Lifelong, apart from these two giant universities, I attended a slew of random classes as part of teacher recertification or just a practical way to get certain knowledge. A course in producing art in Cheney, WA, was useful. A summer seminar for white people teaching reservation kindergarten was amazing. Some Portland State University classes required for a degree in clinical psychology were both boring and revealing: more stuff about white rats and a self-serving prof who offered psychotherapy in her private practice. At least I learned enough about statistics to recognize a standard deviation on a bell curve and how arbitrary it is.
These random courses in different places for different reasons do not provide a concentrated focus that any big university can offer: the formation of a lifelong cohort and possibly formal family alliances through marriage. Particularly in seminary it is important to establish ties among each other that can be called on through the future. This is also true of preparation for careers in small towns where people are widely separated by highway time but have common interests. Various boards, committees, NGO’s, and other selected gatherings can offer both support and inspiration, even intervention when things go badly wrong. But they require loyalty and cooperation — they can be enforcers.
As far as education goes, by which I mean personal acquisition of knowledge and skills, I see autodidacts who do better. Apprenticeships. On-line courses. But they have no cohort of familiars. And none of the accesses to expensive labs and libraries that the wealthy endowed institutions can support. So it’s always a tradeoff. As well, these connections established when people are young are generally gender-sorted. Guys help guys and gals . . . some play the game and others don’t. Some pair off.

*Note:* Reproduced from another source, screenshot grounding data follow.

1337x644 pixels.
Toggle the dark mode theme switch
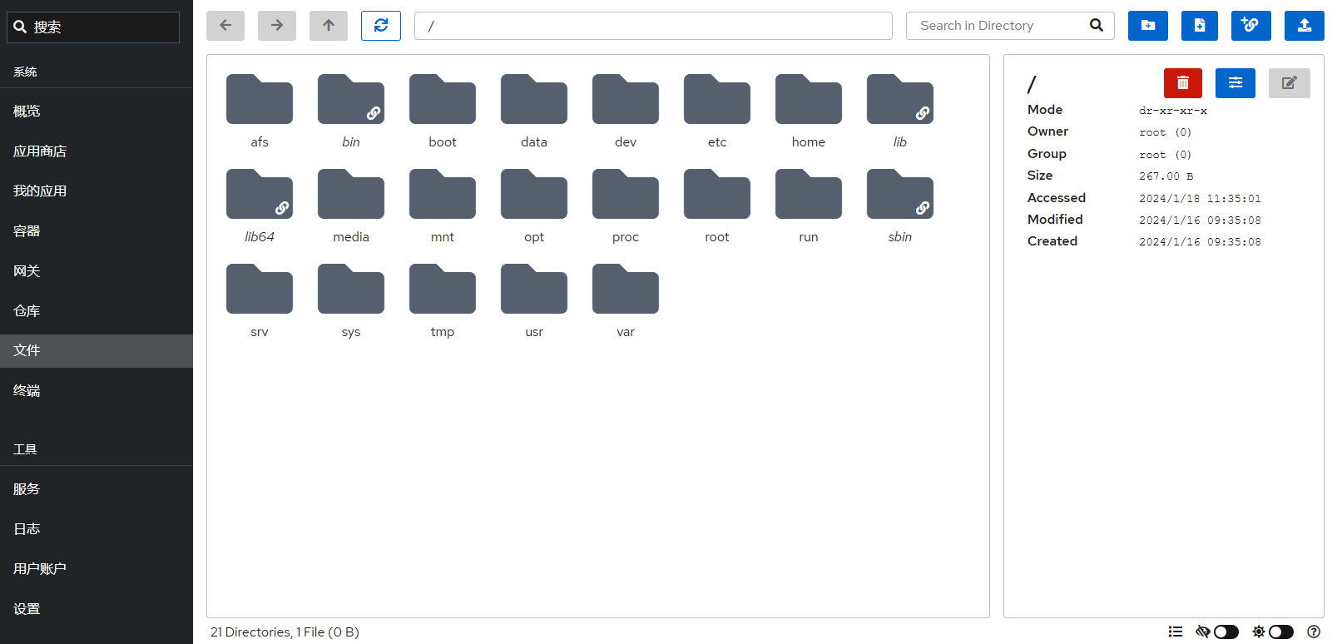point(1280,632)
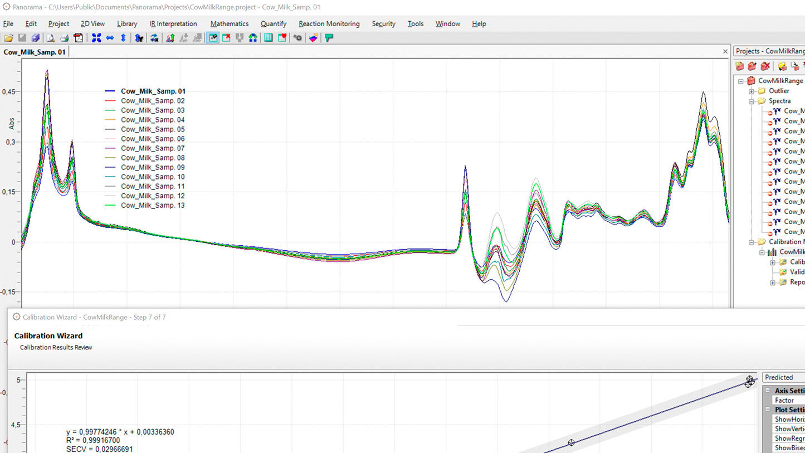Click the Print icon in toolbar
The width and height of the screenshot is (805, 453).
pos(64,38)
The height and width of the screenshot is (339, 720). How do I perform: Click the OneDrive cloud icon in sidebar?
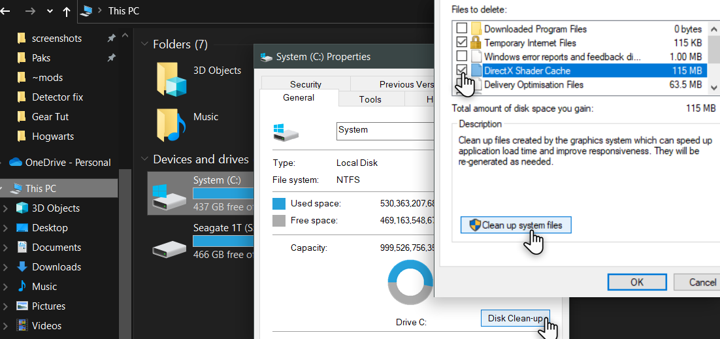(x=15, y=163)
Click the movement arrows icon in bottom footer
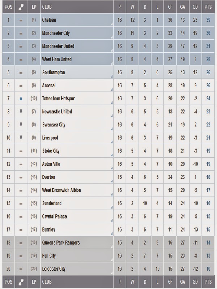The image size is (217, 289). pyautogui.click(x=21, y=282)
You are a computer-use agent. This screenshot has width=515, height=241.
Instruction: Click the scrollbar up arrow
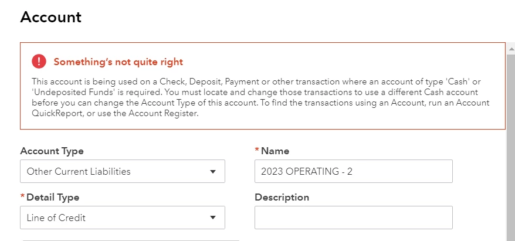click(511, 49)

My mother and a scholarship paid for my NU degree, which my mother interpreted as a guarantee of prosperity and safety that she never had. To her, a returning student to Portland State alongside Korean veterans, her diploma opened the door to one job, teaching elementary school in one school, Columbia, which got its name from being almost on the levee along the Columbia River, with a low-income student body partly from house boats. She was there until retirement. It was her world. Not mine.

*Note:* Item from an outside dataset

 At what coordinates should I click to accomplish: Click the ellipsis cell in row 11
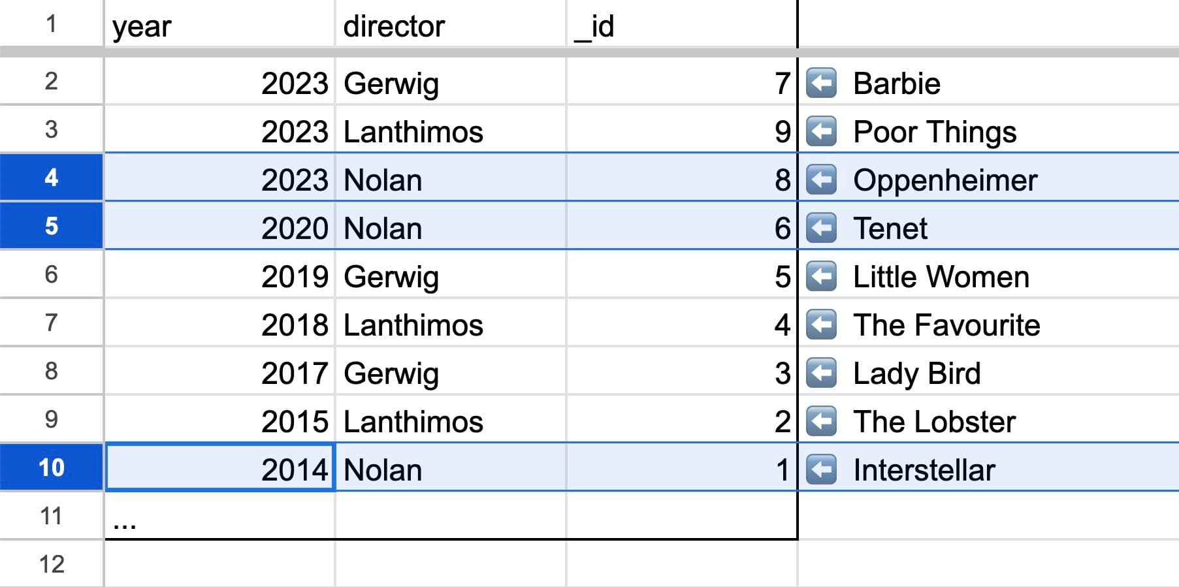coord(219,517)
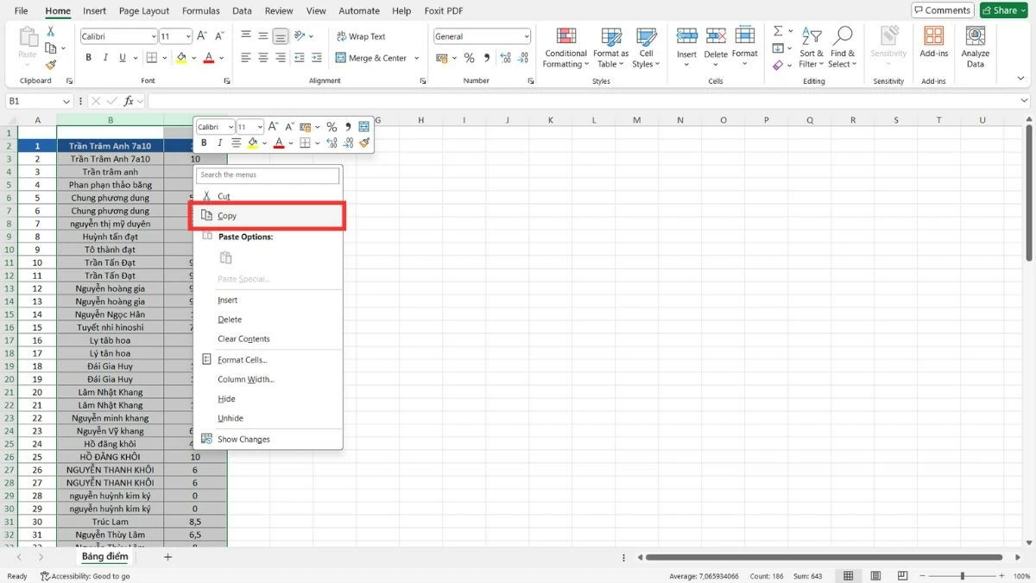This screenshot has height=583, width=1036.
Task: Click the AutoSum icon
Action: 776,29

My oldest friend says that she always thought I was brave about following my heart and ideals. But in the Sixties, starting out, I had no idea what they were. A more recent deep friendship taught me that I was not the only one whose community identified them as future stars and loaded them with expectations that couldn’t be fulfilled. We escaped to worlds unknown, sometimes secret, occasionally riding behind stereotypes that were stigmas, and with absolutely no relationship to prosperity or safety. That friend grew up next to a university. I grew through but away from universities.
The PSU shrink/prof I went to for counselling said that in her own life she had thought it would be wonderful to have all the people she knew and valued come together in one place for a party. But finally she realized it would kick off an enormous fight, a donnybrook something like the political battle that is consuming many of us now. It was one of her most useful stories.